WORK INSTRUCTIONS:
Only these lines of the data below are wanted: the one with "the Window menu", the one with "Image resolution: width=886", and any lines between them, each repeated exactly.

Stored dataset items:
++++++++++++++++++++

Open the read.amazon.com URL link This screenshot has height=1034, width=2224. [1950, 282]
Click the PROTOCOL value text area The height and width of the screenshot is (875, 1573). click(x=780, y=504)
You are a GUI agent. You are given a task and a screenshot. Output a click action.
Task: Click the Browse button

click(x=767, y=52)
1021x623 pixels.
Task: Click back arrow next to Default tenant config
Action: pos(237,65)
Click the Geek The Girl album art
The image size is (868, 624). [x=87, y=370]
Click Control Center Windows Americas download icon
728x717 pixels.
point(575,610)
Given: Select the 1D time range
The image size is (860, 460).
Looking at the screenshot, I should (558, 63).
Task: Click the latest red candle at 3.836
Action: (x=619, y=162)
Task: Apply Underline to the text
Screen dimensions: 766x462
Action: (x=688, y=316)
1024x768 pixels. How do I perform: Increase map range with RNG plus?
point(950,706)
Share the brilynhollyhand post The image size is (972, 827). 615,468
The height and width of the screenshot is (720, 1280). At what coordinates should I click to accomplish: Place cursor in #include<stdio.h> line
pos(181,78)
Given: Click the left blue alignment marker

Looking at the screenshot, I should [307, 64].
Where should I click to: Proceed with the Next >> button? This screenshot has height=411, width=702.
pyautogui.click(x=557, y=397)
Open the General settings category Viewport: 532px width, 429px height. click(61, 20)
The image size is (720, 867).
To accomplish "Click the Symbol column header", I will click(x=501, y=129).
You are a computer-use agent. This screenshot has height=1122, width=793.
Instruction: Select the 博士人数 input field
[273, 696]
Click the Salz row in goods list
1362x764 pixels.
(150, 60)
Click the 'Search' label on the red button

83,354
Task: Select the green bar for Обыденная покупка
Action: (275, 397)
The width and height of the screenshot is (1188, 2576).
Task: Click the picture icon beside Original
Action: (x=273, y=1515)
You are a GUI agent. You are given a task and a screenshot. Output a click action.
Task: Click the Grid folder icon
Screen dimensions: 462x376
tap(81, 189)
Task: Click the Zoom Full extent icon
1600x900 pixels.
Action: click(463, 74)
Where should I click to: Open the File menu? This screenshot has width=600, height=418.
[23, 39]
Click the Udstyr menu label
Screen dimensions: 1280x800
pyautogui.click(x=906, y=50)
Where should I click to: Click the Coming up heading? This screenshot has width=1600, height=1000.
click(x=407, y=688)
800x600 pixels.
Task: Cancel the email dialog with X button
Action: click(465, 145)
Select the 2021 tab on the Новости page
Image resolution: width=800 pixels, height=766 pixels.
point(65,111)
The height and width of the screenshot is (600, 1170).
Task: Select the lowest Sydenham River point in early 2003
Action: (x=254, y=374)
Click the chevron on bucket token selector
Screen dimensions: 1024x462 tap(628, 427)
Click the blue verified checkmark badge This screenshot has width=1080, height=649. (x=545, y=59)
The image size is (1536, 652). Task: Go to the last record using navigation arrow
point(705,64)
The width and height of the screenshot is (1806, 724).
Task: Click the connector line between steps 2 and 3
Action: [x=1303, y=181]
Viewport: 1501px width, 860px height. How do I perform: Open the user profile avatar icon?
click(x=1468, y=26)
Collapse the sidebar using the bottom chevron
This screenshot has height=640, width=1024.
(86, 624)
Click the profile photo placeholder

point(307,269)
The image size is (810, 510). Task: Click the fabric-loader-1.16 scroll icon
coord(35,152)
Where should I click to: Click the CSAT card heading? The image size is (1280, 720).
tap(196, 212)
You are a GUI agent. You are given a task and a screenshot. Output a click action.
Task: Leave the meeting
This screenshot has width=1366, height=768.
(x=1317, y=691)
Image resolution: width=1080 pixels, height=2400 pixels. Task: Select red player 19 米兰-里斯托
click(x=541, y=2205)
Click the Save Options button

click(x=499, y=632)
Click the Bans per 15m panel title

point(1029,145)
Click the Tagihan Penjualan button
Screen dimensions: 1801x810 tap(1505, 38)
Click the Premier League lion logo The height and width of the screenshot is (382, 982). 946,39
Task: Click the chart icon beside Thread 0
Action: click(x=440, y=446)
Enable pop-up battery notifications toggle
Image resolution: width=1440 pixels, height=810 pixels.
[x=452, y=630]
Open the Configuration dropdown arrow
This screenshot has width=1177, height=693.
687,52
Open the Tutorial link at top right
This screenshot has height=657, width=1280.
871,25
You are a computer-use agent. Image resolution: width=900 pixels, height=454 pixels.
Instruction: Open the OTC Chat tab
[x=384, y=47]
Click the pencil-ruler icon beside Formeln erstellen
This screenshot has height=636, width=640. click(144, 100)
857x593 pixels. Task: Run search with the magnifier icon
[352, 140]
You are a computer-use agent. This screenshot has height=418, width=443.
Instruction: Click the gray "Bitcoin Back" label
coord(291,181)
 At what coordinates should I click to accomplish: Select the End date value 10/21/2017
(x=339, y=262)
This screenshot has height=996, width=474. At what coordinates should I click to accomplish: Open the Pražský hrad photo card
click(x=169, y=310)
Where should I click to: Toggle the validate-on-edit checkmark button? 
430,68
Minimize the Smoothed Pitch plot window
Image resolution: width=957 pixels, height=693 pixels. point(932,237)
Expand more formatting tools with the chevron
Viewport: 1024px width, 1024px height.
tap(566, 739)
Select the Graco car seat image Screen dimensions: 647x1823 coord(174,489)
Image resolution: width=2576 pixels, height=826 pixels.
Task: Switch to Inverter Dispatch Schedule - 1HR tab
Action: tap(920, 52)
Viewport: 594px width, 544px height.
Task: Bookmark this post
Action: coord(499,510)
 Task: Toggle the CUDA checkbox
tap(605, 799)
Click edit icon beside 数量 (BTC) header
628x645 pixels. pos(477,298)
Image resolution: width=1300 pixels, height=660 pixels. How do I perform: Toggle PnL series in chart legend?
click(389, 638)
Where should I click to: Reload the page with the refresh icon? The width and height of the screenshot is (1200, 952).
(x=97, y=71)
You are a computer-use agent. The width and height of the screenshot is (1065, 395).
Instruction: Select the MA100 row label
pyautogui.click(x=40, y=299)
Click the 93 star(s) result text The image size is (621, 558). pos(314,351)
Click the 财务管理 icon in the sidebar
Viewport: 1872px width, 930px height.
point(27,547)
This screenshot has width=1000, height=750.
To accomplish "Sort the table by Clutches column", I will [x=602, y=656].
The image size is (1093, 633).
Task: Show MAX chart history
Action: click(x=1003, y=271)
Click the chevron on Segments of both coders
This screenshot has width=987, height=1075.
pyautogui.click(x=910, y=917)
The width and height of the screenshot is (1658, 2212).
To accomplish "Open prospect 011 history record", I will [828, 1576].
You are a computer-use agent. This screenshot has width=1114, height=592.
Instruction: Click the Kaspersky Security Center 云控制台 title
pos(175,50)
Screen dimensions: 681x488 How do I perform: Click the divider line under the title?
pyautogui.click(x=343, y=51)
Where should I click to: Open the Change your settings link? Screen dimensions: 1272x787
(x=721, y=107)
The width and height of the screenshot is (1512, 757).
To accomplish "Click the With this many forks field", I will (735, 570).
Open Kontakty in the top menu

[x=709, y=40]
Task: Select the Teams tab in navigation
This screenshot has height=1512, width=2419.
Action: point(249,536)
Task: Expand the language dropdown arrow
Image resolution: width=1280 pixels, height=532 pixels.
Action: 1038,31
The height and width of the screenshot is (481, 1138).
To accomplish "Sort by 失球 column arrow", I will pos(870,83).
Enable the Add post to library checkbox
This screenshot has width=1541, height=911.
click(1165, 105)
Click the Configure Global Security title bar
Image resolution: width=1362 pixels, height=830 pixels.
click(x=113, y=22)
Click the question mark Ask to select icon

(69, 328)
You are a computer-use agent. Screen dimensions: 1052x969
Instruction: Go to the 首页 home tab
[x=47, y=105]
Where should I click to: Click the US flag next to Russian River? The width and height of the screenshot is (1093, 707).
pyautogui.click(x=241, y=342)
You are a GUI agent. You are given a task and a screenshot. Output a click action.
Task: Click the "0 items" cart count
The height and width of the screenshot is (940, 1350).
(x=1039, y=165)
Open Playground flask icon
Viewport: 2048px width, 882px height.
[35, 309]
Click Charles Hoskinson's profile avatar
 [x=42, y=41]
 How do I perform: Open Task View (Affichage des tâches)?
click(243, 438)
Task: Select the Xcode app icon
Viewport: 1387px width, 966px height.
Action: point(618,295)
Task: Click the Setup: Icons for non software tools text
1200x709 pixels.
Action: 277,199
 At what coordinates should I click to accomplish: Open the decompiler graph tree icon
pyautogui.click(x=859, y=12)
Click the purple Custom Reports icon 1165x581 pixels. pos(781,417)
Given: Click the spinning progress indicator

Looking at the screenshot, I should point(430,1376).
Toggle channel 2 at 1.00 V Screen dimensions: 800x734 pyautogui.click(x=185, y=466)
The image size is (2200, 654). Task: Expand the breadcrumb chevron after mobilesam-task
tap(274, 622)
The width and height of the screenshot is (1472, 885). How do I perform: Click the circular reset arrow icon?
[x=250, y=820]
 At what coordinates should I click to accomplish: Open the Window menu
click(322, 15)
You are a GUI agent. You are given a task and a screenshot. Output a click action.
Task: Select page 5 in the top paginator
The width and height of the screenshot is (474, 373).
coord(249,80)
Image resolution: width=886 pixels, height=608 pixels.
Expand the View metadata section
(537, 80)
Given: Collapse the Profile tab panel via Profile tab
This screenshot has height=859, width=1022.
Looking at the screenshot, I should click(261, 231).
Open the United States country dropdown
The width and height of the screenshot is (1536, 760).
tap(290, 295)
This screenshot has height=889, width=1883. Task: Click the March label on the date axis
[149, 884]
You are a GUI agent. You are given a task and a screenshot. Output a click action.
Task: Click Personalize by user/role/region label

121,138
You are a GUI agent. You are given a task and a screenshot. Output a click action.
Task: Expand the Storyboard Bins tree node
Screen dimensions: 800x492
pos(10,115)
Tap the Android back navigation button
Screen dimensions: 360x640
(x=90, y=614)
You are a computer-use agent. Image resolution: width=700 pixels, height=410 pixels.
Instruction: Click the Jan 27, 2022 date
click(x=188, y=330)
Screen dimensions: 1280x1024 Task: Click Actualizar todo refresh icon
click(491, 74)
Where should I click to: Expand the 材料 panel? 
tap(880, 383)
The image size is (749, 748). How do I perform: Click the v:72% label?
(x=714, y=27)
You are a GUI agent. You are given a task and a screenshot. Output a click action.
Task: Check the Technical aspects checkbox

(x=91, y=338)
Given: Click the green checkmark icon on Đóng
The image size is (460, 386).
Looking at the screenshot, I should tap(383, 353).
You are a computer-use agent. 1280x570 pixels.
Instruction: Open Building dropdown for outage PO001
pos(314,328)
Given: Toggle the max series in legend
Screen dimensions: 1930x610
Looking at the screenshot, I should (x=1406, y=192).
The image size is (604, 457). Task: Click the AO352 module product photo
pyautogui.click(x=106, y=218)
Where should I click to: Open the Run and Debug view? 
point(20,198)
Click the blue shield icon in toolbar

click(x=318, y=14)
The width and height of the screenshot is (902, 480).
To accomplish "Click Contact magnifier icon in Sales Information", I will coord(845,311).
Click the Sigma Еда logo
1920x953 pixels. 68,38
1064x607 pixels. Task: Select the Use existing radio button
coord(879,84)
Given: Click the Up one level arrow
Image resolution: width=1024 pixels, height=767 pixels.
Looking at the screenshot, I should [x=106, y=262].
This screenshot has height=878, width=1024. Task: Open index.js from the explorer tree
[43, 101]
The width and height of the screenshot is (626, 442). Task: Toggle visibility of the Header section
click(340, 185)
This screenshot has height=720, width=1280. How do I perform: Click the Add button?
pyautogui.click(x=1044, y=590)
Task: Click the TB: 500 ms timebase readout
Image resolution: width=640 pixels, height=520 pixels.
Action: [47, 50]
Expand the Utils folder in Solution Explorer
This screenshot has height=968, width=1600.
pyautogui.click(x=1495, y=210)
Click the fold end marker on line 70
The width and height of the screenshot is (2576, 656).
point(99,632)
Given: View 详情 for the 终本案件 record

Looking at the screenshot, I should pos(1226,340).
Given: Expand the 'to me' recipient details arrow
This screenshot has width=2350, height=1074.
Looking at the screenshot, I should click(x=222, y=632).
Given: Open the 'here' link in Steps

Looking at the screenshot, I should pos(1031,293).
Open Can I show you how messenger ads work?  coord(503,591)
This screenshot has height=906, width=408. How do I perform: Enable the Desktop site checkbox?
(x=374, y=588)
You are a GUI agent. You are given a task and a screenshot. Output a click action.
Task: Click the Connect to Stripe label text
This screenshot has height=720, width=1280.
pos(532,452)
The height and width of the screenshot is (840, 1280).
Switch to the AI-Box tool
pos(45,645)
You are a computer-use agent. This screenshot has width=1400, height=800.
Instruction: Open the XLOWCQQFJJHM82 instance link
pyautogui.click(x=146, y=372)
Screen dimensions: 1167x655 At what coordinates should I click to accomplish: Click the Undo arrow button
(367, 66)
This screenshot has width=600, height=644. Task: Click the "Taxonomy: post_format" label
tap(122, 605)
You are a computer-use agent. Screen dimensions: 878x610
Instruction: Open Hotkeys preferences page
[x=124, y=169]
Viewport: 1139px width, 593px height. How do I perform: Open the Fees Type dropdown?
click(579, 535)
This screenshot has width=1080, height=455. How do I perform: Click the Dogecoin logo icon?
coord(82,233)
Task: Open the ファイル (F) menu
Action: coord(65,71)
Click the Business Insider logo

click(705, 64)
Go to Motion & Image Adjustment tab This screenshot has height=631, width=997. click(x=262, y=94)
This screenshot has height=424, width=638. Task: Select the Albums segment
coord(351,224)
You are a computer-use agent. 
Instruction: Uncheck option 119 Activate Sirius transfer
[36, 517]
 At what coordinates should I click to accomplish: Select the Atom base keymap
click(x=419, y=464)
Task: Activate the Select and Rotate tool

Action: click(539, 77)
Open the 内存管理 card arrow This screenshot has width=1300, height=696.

++++++++++++++++++++

EXERCISE SOLUTION:
 At what coordinates should I click to accomplish: Open the Window menu
click(322, 15)
You are a GUI agent. You are given a task and a screenshot. Output a click action.
Task: Select page 5 in the top paginator
The width and height of the screenshot is (474, 373).
coord(249,80)
Image resolution: width=886 pixels, height=608 pixels.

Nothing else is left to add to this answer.